2003年 9月 1日 作成 コーポレート・ガバナンス >> 目次 (作成日順)
2007年12月 1日 補遺  

 

 
 コーポレート・ガバナンス とは、経営執行をだれがどのようにして監視するか、という論点である。

日本では、商法上、監査役制度がある。

 日本の トップマネジメント の職能は、前回、記述した。
 日本では、商法上、監査役制度がある (米国型統治形態には、監査役制度ない)。
 日本では、取締役制度と重役制度が混ざっていて--監査役会・取締役会・常務会の構成になっていることが多いが--、取締役が 「出世 コース」 の最終点のようになっている。大企業であれば、取締役の人数が 30人ほどに及ぶことが多い。取締役のなかで、代表権をもつ取締役のことを代表取締役と呼ぶが、代表取締役は複数になることもある (たとえば、代表取締役社長や代表取締役専務など)。

 
欧米では、外部取締役が取締役の過半数を占め、委員会が設置されている。

 欧米の コーポレート・ガバナンス には、以下の特徴がある。

 (1) 取締役会の人数は 10人前後である。
 (2) 取締役会の半数 (または、過半数) は、外部取締役が占めている。
 (3) 外部取締役を委員長とする様々な委員会が設置されている。
     たとえば、監査委員会、取締役候補指名委員会、役員報酬委員会など。
 (4) 取締役 (管理職能) と執行役員 (執行職能) が区別されている。

 米国型統治では、CEO (Chief Executive Officer) とか COO (Chief Operating Officer)という呼称が使われ--取締役会・委員会・CEO・執行役員という構成になっているが--、会長が CEO になって、社長が COO であることが多い。CEO は最高経営責任者であり、COO は執行役員である。

 
日本の改正商法では、委員会等設置企業が認められた。

 日本では、商法改正 (2002年 5月22日) のなかで、外部取締役が取締役会の半数以上であれば、監査役を設置しなくてもよいとされ、米国型企業統治の選択的導入が認められた。外部取締役が委員会を設置する企業形態のことを 「委員会等設置企業」 という。
 ちなみに、監査役は、1993年の法改正で制度化されていた。

 
決算書が正しいことを保証する責任は経営者にある。

 公認会計士による外部監査の対象となっている企業は、「経営者の確認書」 という文書を公認会計士に提出することになっている。決算書の責任は経営者にあり、監査対象となる文書を提出したことを確認する文書である。したがって、決算書が正しいことを保証する責任は経営者にある。言い換えれば、会計情報を判断できないということは、経営者の弱点になる。



[ 補遺 ] (2007年12月 1日)

 前回 (「トップマネジメント の職能」 に対する [ 補遺 ] のなかで)、「会社法」 を読むように勧めました。本 エッセー のなかで記述されている商法特別法 (「委員会等設置企業」 に関する法律) は、「会社法」 のなかに吸収されました。「会社法」 では、「委員会等設置企業」 という言いかたは、「等」 が除去されて 「委員会設置企業」 という言いかたに変更されました。

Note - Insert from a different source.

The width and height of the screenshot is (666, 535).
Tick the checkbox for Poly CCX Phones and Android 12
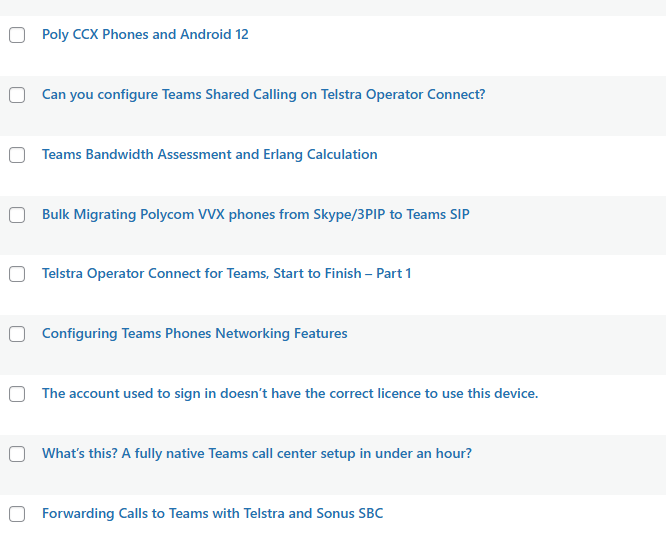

 さて、コーポレート・ガバナンス に関して、以下の 3つの資料を読んで下さい。

 (1) 「財務報告に係る内部統制の評価及び監査の基準」 (金融庁)
 (2) 「コーポレートガバナンス 及び リスク 管理・内部統制に関する開示・評価の枠組みについて
     --構築及び開示のための指針--(案)」 (経済産業省)
 (3) 同、「参考資料集」

 いずれの資料も、ウェッブ で入手できます (pdf 形式です)。
 (1) が--ないし、それを取り込んだ 「金融商品取引法」 が--、いわゆる 「J-SOX」 法とよばれています。(1) を読むときの注意点は、前半に記述されている 「COSO フレームワーク を手本にした」 モデル 観など流し読みして良いから、後半に展開されている 「内部統制報告書」 に関する記述を丁寧に読んで下さい--コンピュータ 業界では、前半ばかりを報道されていましたが、的外れでしょうね。なお、(1) に対して、「実務指針」 も リリース されたので、それらも読んで下さい。それらも ウェッブ で入手できます。